Dedemden bahsediyordum.Konuma döneyim.
Evet dedem çok yumuşak tabiatlı, "başına vur ekmeğini elinden al" derler ya, işte öyle mazlum bir adamdı.
Yedi yaşında başladığı namazını,altmış sekiz yaşında ölene kadar hiç bırakmadı.
Aza kanaat eden, dünya malında gözü olmayan, herkesle iyi geçinen bir insandı.
Yaşça kendinden oldukça büyük babaannemle evlendirip iç güveysi almışlar.Kalabalık bir aile olarak yaşadıkları için evde pek söz hakkı olmamış. Rahmetli babaannem - yerinde incinmesin- biraz zor bir kadınmış. Dedem bayağı sıkıntı yaşamış. Arada ciddi yaş farkı olunca karı - koca olarak da birbirlerine fazla uyum sağlayamamışlar.

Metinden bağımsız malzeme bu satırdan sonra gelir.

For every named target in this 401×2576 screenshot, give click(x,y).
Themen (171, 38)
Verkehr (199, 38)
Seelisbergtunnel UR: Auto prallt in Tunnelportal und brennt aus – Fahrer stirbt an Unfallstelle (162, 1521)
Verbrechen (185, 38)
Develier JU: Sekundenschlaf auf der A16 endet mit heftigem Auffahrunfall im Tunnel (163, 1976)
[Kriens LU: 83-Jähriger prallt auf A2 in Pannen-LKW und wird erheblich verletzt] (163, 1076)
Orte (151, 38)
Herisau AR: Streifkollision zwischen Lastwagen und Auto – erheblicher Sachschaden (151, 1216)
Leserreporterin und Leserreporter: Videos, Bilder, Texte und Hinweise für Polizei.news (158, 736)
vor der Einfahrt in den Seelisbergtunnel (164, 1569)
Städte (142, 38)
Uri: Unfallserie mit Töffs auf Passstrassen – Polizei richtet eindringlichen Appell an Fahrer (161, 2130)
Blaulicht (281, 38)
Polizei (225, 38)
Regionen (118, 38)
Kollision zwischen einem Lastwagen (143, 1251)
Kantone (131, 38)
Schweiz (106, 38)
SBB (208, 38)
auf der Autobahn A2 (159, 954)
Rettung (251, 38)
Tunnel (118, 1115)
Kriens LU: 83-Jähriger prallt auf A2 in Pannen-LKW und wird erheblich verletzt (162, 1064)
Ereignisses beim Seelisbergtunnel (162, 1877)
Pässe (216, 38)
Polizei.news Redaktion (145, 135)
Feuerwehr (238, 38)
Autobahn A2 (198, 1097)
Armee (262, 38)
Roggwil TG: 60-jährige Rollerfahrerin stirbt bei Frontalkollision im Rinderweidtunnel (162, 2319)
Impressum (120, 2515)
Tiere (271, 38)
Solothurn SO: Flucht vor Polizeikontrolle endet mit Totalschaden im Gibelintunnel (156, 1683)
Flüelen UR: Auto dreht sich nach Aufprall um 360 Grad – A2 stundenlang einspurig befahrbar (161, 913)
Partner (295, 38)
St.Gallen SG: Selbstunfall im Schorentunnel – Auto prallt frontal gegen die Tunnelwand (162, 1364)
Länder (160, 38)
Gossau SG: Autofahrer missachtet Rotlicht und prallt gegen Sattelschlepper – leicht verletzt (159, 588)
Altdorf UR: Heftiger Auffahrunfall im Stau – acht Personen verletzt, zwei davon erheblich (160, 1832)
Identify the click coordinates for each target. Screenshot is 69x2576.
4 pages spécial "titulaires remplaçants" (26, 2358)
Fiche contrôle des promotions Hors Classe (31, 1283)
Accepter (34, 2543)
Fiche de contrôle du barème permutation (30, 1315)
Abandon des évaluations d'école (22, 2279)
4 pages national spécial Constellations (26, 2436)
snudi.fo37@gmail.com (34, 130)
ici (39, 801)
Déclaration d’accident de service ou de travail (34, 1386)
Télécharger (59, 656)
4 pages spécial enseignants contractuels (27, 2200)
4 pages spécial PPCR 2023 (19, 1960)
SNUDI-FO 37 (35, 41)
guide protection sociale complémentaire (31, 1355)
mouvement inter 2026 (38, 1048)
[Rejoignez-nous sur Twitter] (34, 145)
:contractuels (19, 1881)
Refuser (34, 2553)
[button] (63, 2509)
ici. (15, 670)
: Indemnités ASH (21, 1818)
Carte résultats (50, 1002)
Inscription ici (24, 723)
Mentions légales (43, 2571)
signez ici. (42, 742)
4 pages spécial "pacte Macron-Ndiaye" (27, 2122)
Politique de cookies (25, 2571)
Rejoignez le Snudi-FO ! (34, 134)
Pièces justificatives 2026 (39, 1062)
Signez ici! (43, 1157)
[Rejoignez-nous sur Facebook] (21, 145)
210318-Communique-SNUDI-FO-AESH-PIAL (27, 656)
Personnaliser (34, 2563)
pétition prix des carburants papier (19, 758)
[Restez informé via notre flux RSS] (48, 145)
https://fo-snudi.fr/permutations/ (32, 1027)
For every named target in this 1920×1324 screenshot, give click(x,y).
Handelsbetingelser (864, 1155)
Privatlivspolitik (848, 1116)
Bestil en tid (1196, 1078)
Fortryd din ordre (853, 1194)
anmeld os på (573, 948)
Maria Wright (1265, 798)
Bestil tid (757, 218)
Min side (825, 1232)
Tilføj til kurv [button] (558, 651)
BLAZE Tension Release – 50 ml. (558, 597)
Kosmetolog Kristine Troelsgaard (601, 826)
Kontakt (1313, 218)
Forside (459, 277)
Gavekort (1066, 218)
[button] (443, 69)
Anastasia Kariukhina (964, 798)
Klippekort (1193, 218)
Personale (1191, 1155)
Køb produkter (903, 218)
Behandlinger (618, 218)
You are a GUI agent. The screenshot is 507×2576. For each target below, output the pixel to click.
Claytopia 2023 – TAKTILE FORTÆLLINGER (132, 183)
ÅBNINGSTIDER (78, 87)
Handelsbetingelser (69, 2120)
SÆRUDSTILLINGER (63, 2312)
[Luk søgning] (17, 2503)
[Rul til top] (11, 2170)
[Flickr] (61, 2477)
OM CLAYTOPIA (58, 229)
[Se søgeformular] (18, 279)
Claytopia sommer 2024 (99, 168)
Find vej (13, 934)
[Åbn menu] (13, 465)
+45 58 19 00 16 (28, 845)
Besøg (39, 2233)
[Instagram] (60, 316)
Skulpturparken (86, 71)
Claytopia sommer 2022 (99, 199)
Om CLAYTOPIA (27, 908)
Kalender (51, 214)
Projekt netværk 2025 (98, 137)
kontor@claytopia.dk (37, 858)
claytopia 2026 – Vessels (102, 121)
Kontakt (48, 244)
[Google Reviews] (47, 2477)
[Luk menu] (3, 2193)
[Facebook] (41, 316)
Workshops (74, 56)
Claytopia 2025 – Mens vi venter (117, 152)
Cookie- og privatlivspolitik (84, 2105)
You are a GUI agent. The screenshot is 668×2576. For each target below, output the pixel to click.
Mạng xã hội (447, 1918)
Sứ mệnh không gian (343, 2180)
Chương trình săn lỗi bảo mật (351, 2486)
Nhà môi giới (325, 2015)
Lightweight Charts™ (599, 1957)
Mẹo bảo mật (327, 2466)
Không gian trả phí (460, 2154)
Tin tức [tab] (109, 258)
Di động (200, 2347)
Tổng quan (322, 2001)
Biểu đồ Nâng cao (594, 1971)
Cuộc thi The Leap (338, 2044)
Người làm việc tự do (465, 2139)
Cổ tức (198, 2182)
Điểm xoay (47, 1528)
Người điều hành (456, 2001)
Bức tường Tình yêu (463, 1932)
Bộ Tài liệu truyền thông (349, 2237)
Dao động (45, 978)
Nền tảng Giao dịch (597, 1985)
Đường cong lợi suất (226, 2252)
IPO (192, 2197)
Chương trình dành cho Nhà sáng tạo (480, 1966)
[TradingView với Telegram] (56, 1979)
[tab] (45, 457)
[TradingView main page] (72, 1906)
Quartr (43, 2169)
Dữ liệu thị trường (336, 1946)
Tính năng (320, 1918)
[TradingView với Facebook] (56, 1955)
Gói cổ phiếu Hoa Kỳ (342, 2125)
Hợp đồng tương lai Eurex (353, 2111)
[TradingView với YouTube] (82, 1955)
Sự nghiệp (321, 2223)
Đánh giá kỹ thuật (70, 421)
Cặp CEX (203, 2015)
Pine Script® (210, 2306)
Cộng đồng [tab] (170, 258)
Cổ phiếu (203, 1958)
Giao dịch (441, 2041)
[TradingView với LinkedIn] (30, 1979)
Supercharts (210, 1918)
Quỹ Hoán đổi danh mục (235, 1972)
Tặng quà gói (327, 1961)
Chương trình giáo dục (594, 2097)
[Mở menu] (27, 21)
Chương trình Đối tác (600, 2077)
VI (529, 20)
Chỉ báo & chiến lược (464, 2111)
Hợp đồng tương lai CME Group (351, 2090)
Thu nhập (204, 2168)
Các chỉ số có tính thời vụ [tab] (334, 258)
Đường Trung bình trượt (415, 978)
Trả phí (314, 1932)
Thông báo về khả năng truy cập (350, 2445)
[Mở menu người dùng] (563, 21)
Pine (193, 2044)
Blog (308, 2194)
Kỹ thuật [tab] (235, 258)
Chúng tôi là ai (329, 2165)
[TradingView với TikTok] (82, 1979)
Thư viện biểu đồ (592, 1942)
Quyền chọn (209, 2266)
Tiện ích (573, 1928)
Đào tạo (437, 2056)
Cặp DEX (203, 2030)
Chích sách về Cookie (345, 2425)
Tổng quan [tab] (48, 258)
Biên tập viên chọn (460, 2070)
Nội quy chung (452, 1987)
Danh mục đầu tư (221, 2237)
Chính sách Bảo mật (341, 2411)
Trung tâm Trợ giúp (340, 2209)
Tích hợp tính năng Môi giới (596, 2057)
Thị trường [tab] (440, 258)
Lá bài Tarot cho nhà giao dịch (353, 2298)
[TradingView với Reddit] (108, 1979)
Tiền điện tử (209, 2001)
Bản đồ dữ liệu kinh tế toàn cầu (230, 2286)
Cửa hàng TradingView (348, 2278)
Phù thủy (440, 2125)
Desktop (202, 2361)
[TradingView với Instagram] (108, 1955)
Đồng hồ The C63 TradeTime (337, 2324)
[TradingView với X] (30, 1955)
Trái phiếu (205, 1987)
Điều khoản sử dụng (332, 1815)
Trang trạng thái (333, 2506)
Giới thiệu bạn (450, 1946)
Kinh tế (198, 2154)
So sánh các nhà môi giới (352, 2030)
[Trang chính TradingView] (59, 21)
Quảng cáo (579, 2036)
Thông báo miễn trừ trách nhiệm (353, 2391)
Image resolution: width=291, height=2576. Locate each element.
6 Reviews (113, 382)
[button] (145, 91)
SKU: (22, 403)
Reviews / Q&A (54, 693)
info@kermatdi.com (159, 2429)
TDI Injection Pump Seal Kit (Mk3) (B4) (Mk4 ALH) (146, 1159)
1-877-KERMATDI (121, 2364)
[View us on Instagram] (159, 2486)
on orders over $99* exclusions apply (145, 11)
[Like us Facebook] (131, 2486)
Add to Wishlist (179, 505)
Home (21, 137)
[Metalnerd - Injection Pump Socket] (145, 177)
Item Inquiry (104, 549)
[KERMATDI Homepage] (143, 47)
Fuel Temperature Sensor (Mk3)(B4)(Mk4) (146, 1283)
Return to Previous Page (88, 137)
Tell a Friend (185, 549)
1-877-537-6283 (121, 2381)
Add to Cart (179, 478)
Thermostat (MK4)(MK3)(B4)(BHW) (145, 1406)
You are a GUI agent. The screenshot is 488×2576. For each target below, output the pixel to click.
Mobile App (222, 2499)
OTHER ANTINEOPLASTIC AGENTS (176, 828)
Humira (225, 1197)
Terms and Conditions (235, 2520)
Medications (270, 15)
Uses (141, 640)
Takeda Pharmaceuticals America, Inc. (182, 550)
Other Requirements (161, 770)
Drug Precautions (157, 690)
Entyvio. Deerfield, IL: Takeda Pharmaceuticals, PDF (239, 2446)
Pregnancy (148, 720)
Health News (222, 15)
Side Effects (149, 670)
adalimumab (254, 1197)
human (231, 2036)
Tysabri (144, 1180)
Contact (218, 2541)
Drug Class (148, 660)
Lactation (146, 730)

Babaannem dedemden bir kaç sene önce vefat etti. Dedem yalnız kalınca onun yokluğunu çok hissetti.
Bir sene bizde kaldı. Onu anlıyor ve hizmetinden gocunmuyordum.
İki arkadaş gibi sohbet ediyor, birlikte geziyor, hastaneye gideceği zaman birlikte gidiyorduk.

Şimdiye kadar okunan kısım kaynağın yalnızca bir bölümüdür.